▶

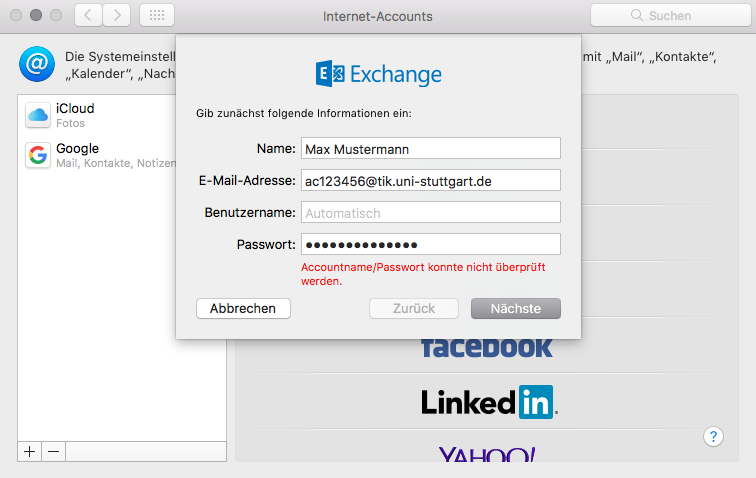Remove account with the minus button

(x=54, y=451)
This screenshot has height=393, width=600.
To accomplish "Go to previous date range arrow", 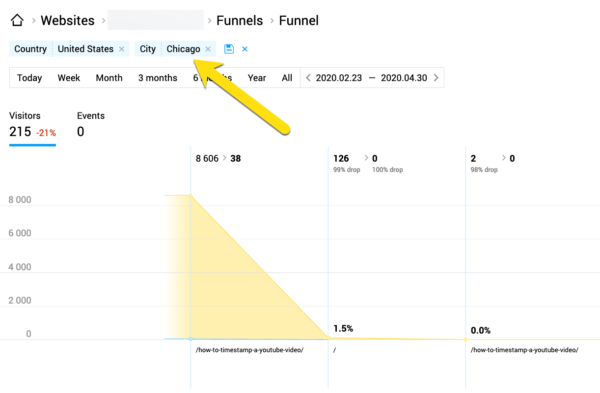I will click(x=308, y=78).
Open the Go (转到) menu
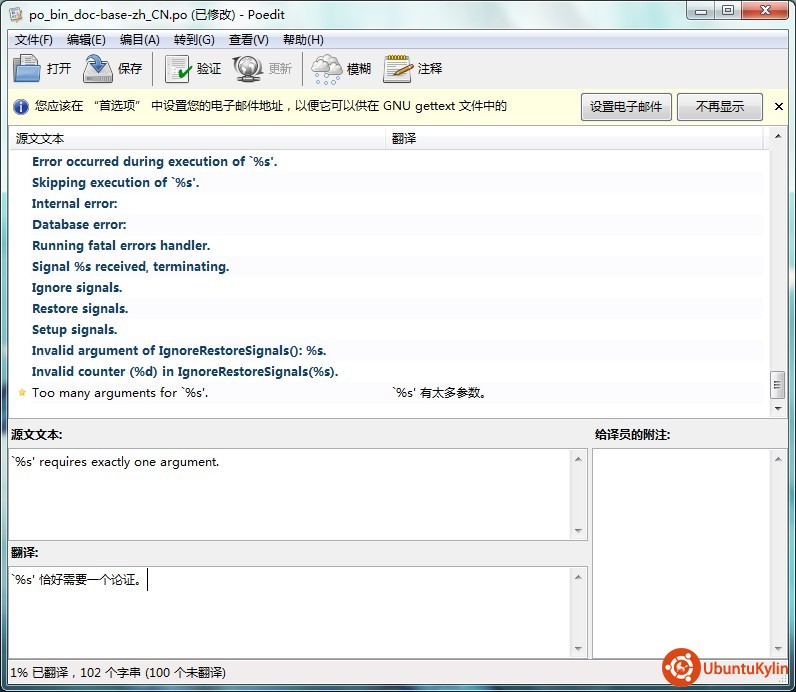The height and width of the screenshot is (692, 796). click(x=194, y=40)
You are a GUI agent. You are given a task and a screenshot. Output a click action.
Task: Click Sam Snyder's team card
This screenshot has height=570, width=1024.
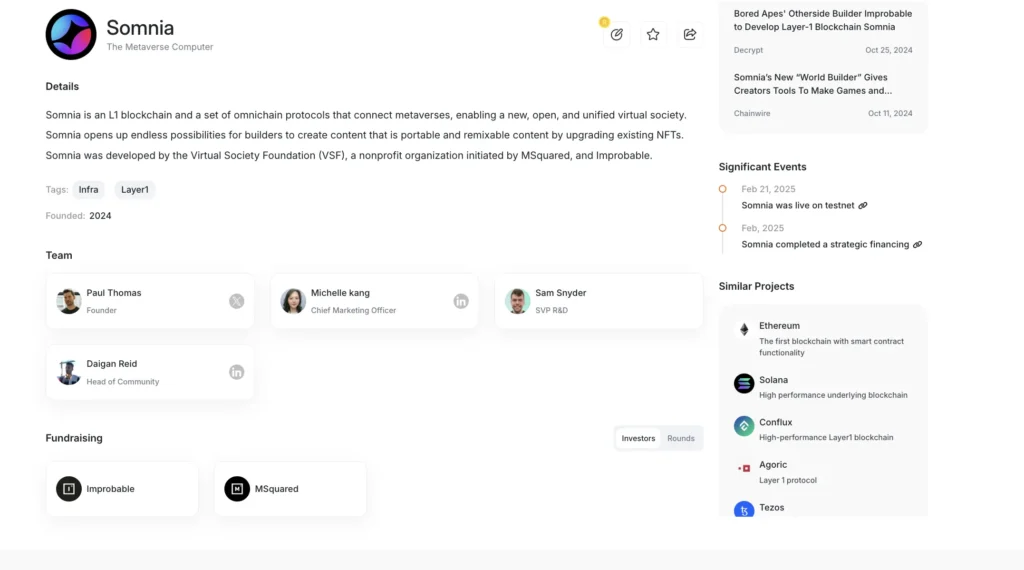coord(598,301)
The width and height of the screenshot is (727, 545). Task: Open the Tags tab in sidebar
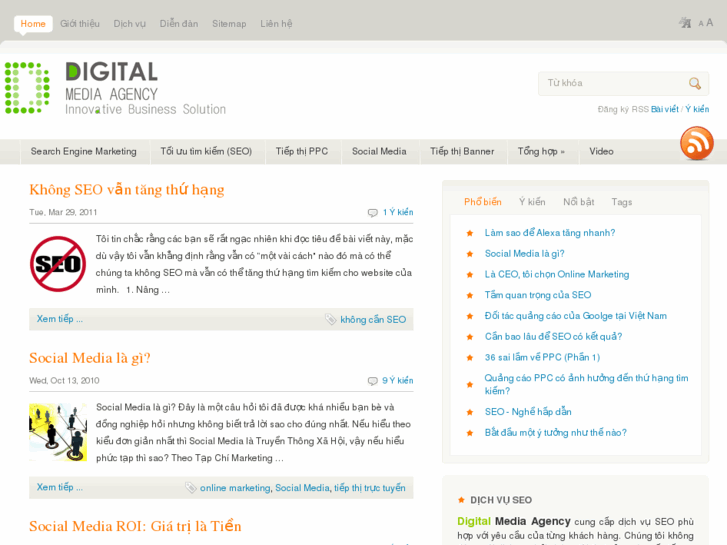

◀
▶

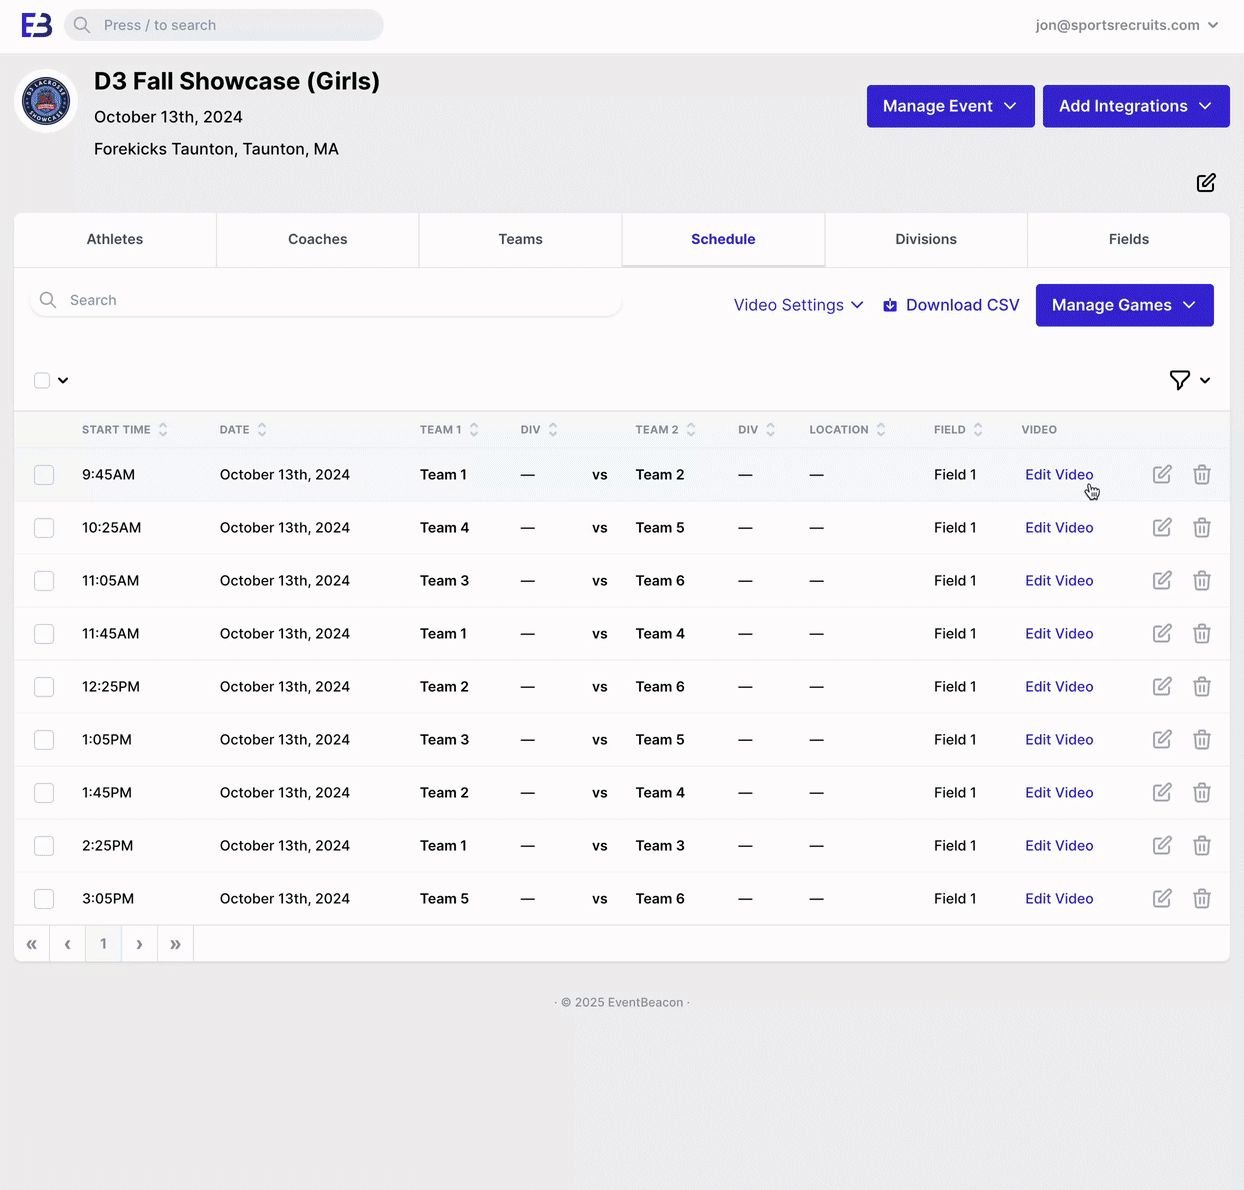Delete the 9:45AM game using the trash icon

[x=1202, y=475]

◀
▶

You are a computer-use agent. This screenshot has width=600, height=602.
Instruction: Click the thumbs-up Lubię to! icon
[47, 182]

◀

Your task - Please give the number of lines above that hold the word "agent", and only that number.

Task output - 2